Tuesday, October 25, 2005

Does Urbanization Reduce Environmental Consciousness?

The world is urbanizing. I'm almost done writing a book on the environmental consequences of this trend. My "Green Cities" book explores whether urban growth mitigates or exacerbates local and global environmental indicators such as air pollution and greenhouse gas production.

I've thought about a variety of ways that urbanization affects the environment but today the New York Times has an article suggesting a pathway I hadn't thought about.

Dr. David Suzuki, a zoologist turned environmental activist, has this to say;
"Even though Canada has a lot of wilderness, 85 percent of us live in cities," he said. "We don't understand ecosystems."

He makes this point with anecdotes and examples anyone can understand. For example, he recalled, when he wanted to do a television program about air pollution, he waited for a smog alert day and took a film crew to a hospital emergency room. "It was packed with old people and children," he said. "What blew us away was how many of these people were being driven to the hospital in an S.U.V. Because they live in a shattered world, it never occurs to them that the way they live is creating the problem."

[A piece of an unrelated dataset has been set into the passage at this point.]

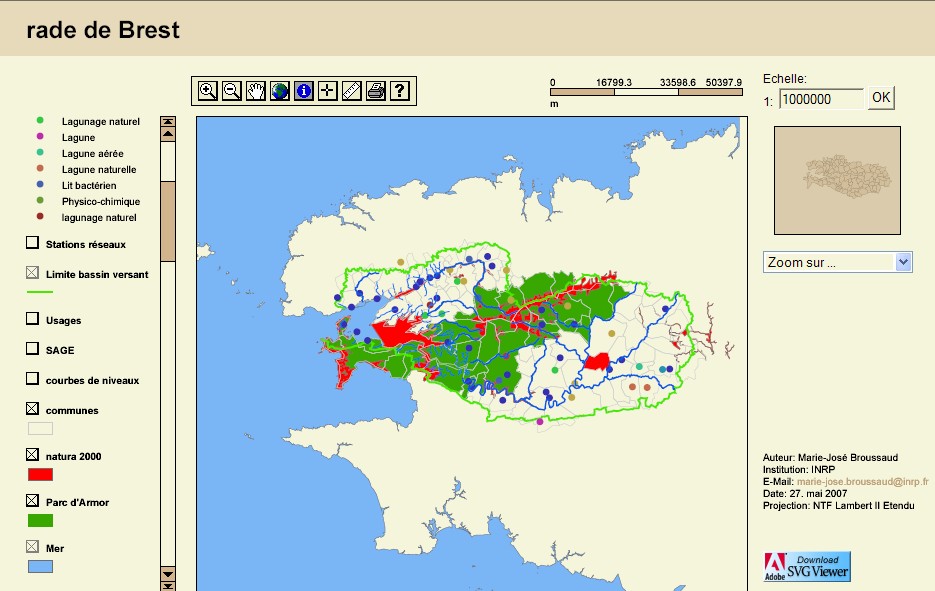The width and height of the screenshot is (935, 591).
Task: Click the crosshair recenter tool
Action: click(328, 91)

Dr. Suzuki said he used to urge people to think globally, act locally. "That was a mistake," he says today. "When people think globally, they feel helpless."

Instead, his Nature Challenge outlines 10 simple steps - like eating meatless meals one day a week or using nontoxic lawn products - and urges Canadians to commit to three of them."

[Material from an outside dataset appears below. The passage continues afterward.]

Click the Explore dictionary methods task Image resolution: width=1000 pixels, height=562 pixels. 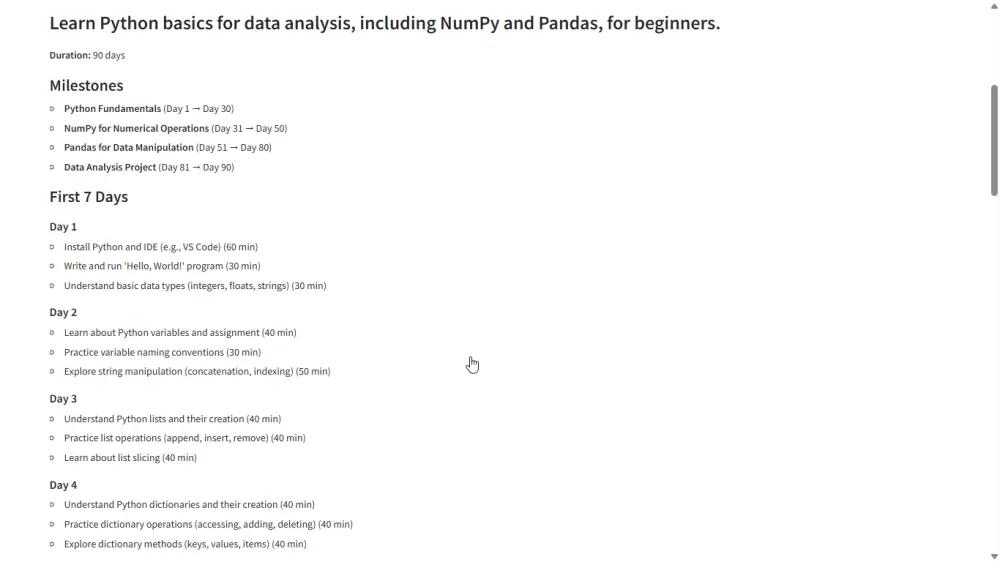click(x=185, y=544)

IF I understand what Dr. Suzuki is saying he is suggesting that urbanites are "disconnected" from nature. This sounds like a testable proposition. My son and I enjoy watching his videos that show "where our food comes from". As a lifelong urbanite, this was news to me.

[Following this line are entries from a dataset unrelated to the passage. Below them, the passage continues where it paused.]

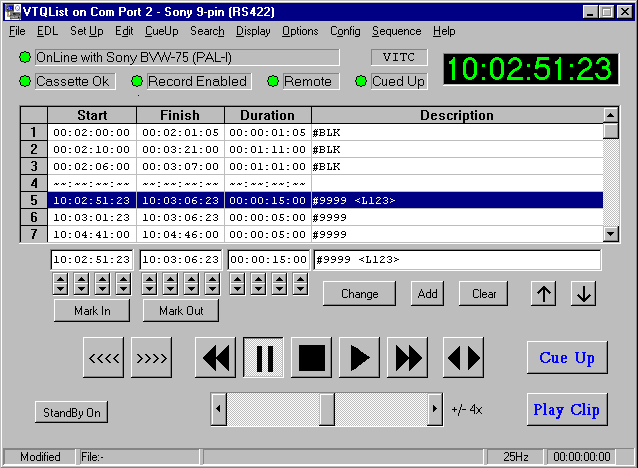638x468 pixels.
Task: Open the CueUp menu
Action: tap(161, 31)
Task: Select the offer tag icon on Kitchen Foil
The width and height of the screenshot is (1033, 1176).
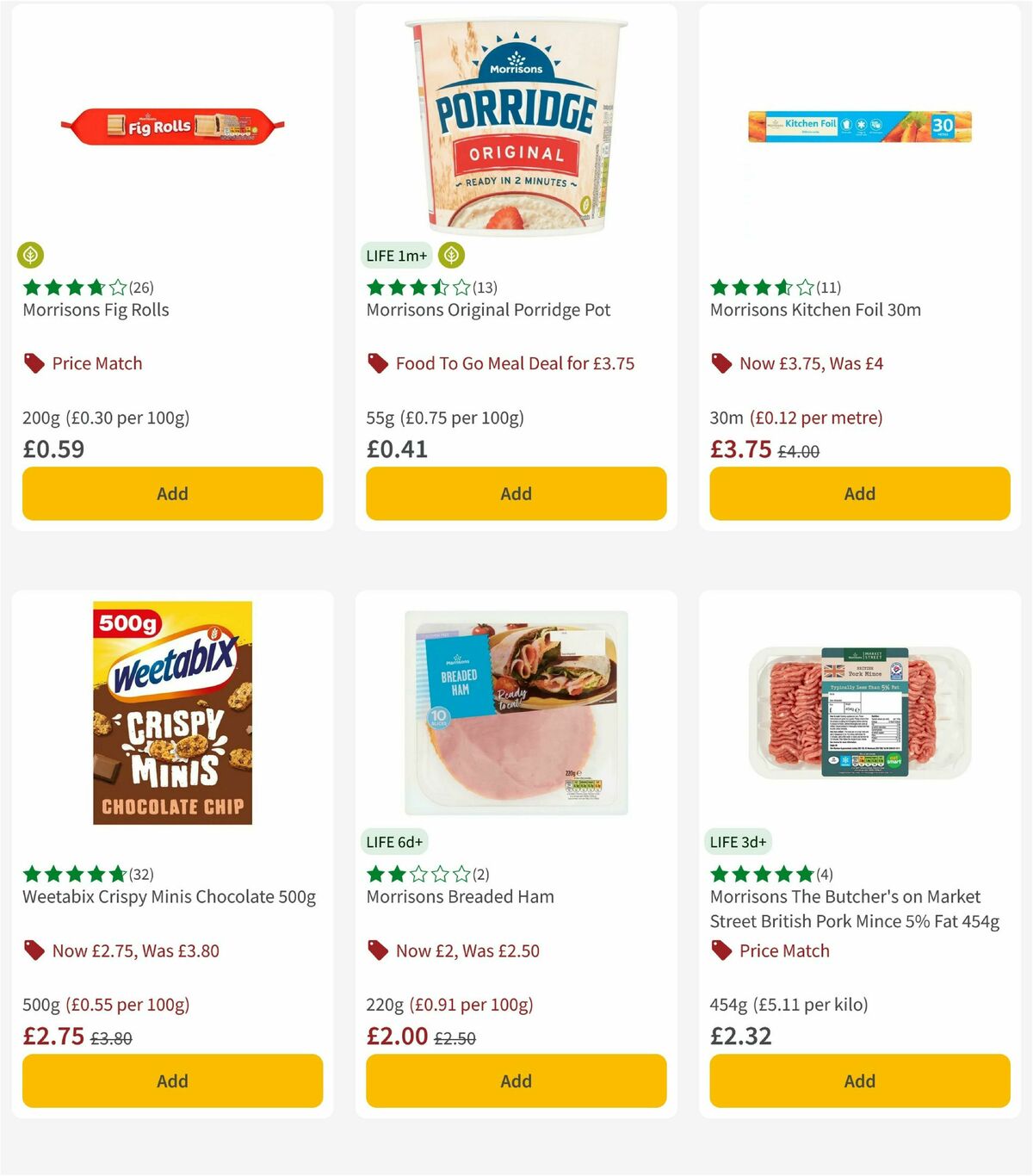Action: pyautogui.click(x=721, y=362)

While Dr. Suzuki's general point has some merit to it, farmers are major polluters in the United States. Ample Nitrogen use, chemical fertilizer and disposing of animal waste. I have not seen an analysis of who has a larger day to day "ecological footprint"; the urbanite or the farmer?

7 comments :

elhuevon said...

As you probably know, those that live in dense EC cities with well-developed infrastructure have the smallest "ecological footprint" of any group of Americans. They use the least water, gas, and land on a per capita basis. I haven't seen estimates for total pollution (waste production), but I imagine that it is still lower on a per capita basis than either the farmers you mentioned or those that live in subarban and exurban rings...

hrh said...

I don't know that you're using the word "footprint" correctly. An "ecological footprint," as I understand it, takes into account the environmental impact of all of the activites that we pursue in a given day, including eating. Now, if we're thinking about who is the proximate cause of the pollution, I think your definition is correct: a secretary, bus driver, accountant, etc. cannot by virtue of his or her occupation generate as much pollution as a farmer. But each of those people eats - and so gets the end result of that "nitrogen... chemical fertilizer and [disposal] of animal waste." (Not so much chemical fertilizer if he eats only organic food). Isn't footprint accounting done at the end product, i.e. he who eats it? (Hence the urging people to give up meat one day of the week - less of a food footprint) But if your point is that farming uses a lot more chemicals than lawn maintenance, well, yeah, but I think that blaming the "footprints" of farmers for our collective "footprint" depends on an idiosyncratic definition of the word.

Dano said...

I'm confused over your argument, Matt.

What does farmer's nitrogen pollution have to do with the testability of urbanites' eco-consciousness? Anyway, there are many factors involved in your question: what kind of farming, what product, how far the product gets shipped (shifting markets make this factor tricky), yada.

Perhaps you can look at the Kaplans' 'nearby nature' and 'attention restoration theory' work to gain some insight for yourself as to whether urbanites are disconnected from nature, the original proposition.